Can you dedicate more than 40 years of your life to something without giving up?
Park Sung-yeon could.
Often referred to as the ‘Godmother of Jazz’ in Korea, Park Sung-yeon (박성연) is credited for paving the way for Korean jazz musicians since founding the jazz club ‘Janus’ in 1978.
After more than 40 years of dedicating her life to jazz, Park Sung-yeon passed away in August of 2020 at the age of 76 after a long battle with kidney failure.
In my own small way to commemorate the late artist, I’ve tried to piece together a short write on her life from available source material in English and Korean.
I hope this article can become a stepping stone to Park Sung-yeon’s work and her legacy for anyone who comes across this page.
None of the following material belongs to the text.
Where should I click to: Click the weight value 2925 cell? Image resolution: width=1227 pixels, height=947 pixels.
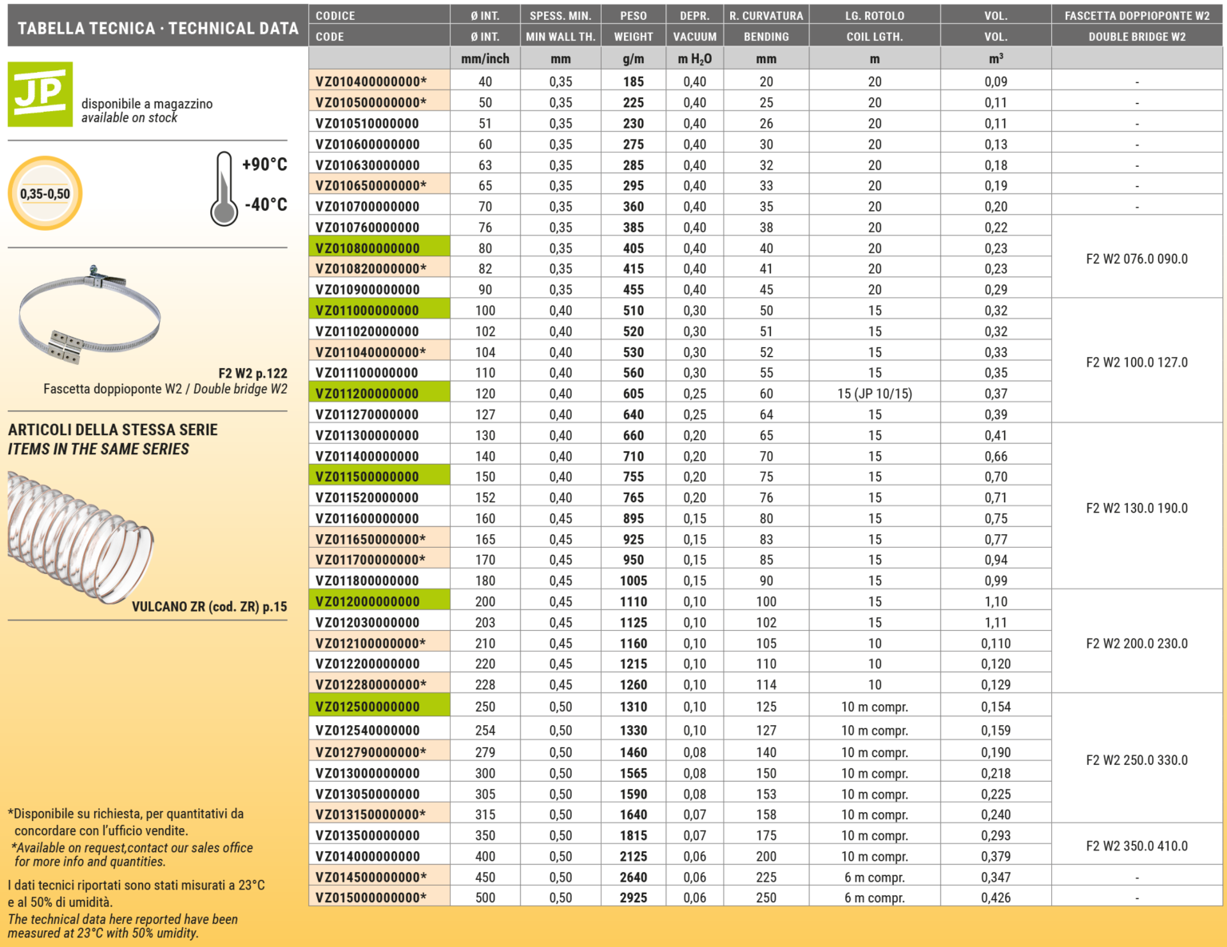click(633, 897)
Above: 1st generation jazz vocalist and the godmother of Korean jazz, Park Sung-yeon (Chosun Media, 2013)
US military and jazz
Park Sung-yeon grew up with music in the house.
Her family enjoyed music, particularly her father, and they owned music players she could use to listen to American artists like Glenn Miller and Benny Goodman.
She also recalled in an interview that her brother worked at a store in the US military stationed in Korea and got her a radio when she was young. She said she loved the songs on AFKN (American Forces Korea Network), the broadcasting service run by the US military at the time.
After graduating high school, Park Sung-yeon auditioned and started to perform for the 8th US Army (미8군) in Korea.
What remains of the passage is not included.